O mundo contemporâneo também nos desafia diante das indefinições, das incertezas, nas infinitas possibilidades de arranjos na vida, nos papéis sociais, etc. Por um lado, isso nos abre para uma liberdade muito maior de existência, para a possibilidade de transitarmos de um estilo a outro, de uma crença a outra, em lugares sociais diversificados; porém, por outro, também nos deixa sem referências, à deriva, especialmente quando atravessamos períodos da vida em que a turbulência e a incerteza já são predominantes, como ocorre no início da vida e quando nos tornamos pai e mãe.
As funções parentais ficam ainda mais difíceis quando precisam ser exercidas na solidão, sem uma rede de apoio, de referência, mais ainda sem modelos identificatórios. É nesse contexto que surgem os mais diversos estudos sobre a “parentalidade”.
Considerando o contexto cultural da atualidade, com a quebra dos valores rígidos, estáticos e a abertura para as múltiplas possibilidades de subjetivação, de modos de existência, o vir a ser mãe e pai precisa ser criado, inventado a cada nova experiência, dependendo muito mais da história individual de cada um dos pais e seus processos singulares de subjetivação, estando quase ausente uma herança do “como ser” ou “como exercer” tais funções, presentes nas famílias tradicionais do passado.
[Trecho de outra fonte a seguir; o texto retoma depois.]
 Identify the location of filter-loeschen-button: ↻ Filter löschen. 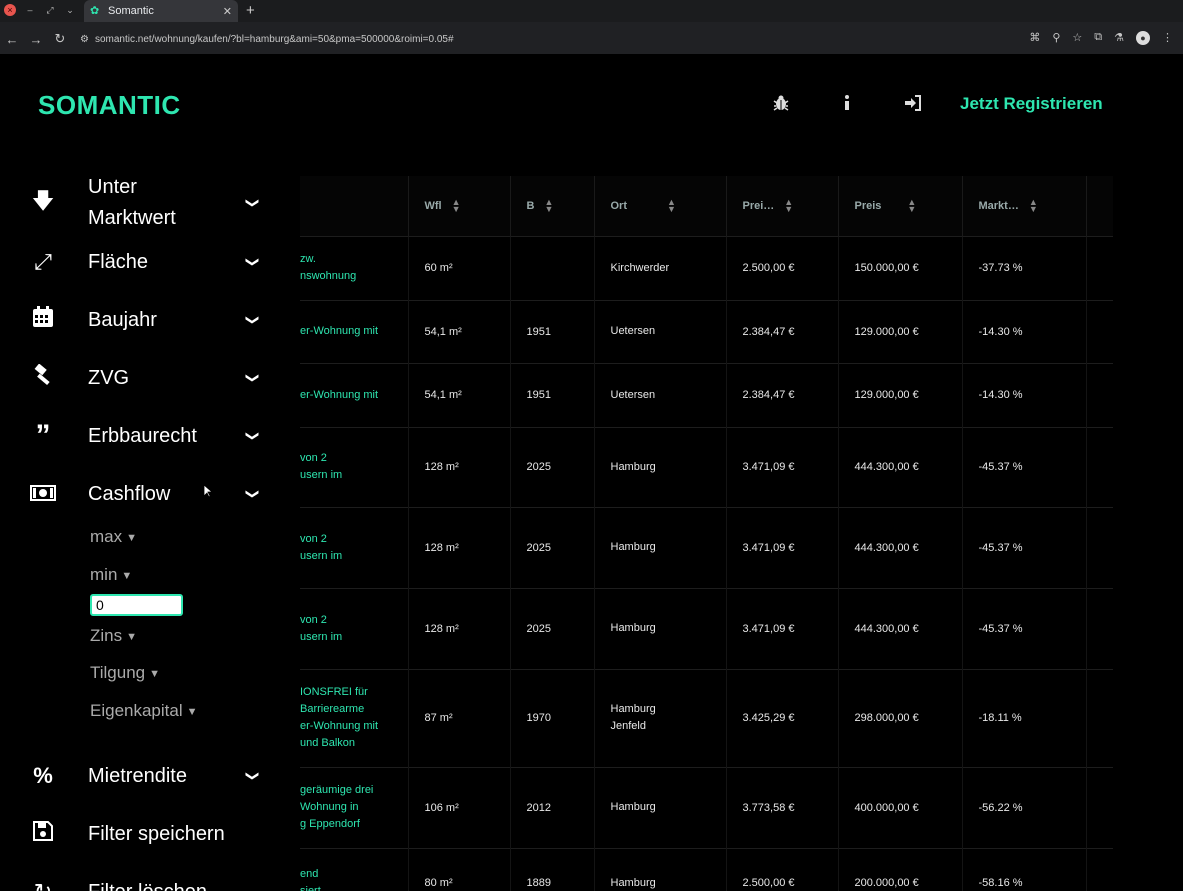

Talvez por essa razão o recurso a especialistas e a redes sociais[1] foi se tornando uma constante para os pais dessa geração.
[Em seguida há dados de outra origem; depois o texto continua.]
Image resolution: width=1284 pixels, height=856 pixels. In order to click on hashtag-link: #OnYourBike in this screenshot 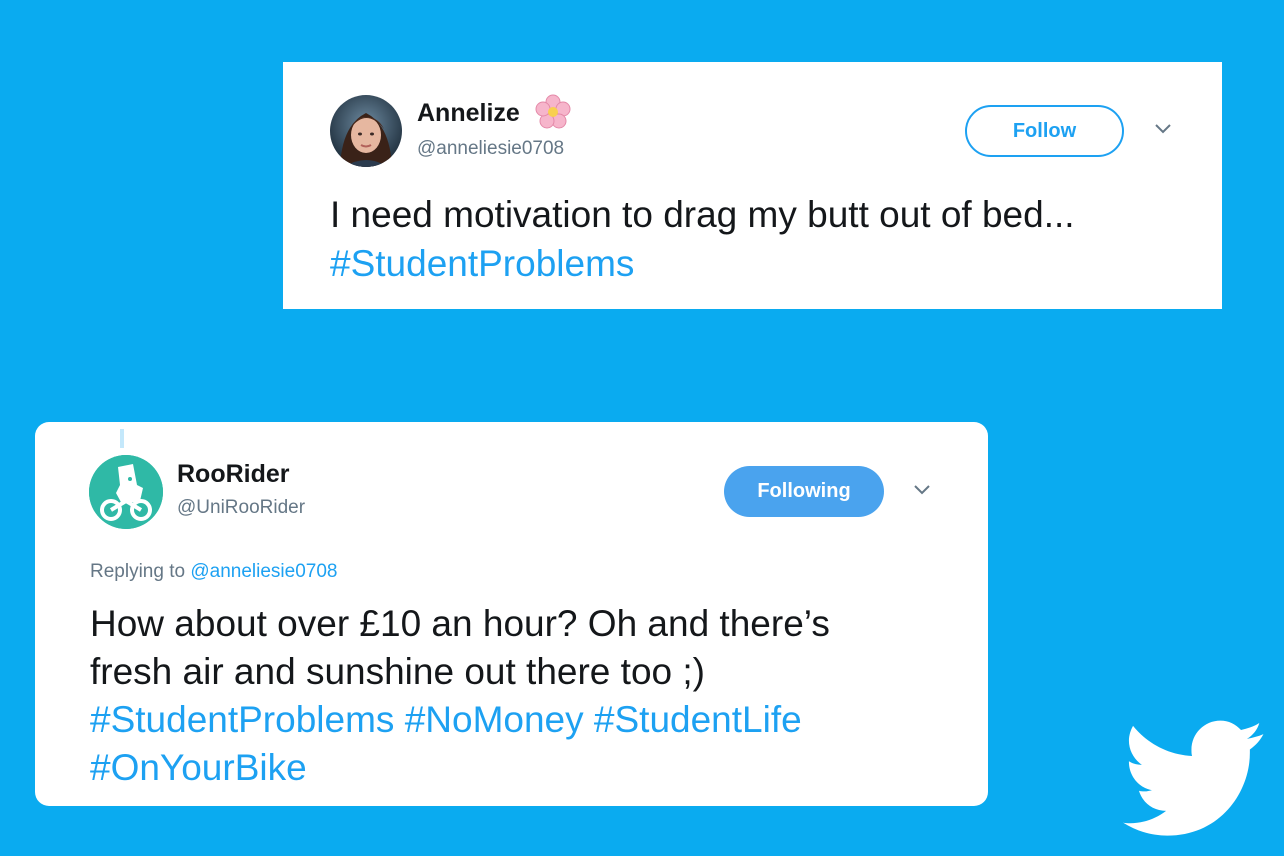, I will do `click(198, 768)`.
É necessário entender esse modo de subjetivação das mulheres que têm se tornado mães na atualidade – seus anseios, os impasses que vivem, o modo de lidar com a maternidade e os desencontros que parecem estar ocorrendo com as necessidades do recém-chegado, pelo fato de elas estarem imersas num mundo veloz, imagético, midiático, espetacular e bastante narcisista, pouco afeito ao ritmo e ao tempo de um bebê.
Pensar o modo de subjetivação das mulheres implica buscar compreender também a subjetividade desses homens que se tornam pais e sua função nesse ambiente, que tem a mãe como objeto primário do recém-chegado, mas que terá muita dificuldade de estar nesse lugar sem um companheiro cuidando da dupla mãe-bebê.
Diante das mudanças culturais que levaram a significativas alterações no modo de ser mãe e no modo de funcionamento psíquico que lhe é correlato, tal como apontadas no texto, a psicanálise parece ser um recurso eficiente, tanto para compreender essas mães – o que sentem, como se sentem, o que desejam, o que temem, o que trazem de novo para essa função –, como em sua eficácia, em termos de técnica e ética, em favorecer mudanças positivas no funcionamento psíquico da unidade mãe-bebê, quando houver suspeita de desencontros que podem levar a riscos para o processo de constituição psíquica das crianças, bem como para a saúde mental de suas mães.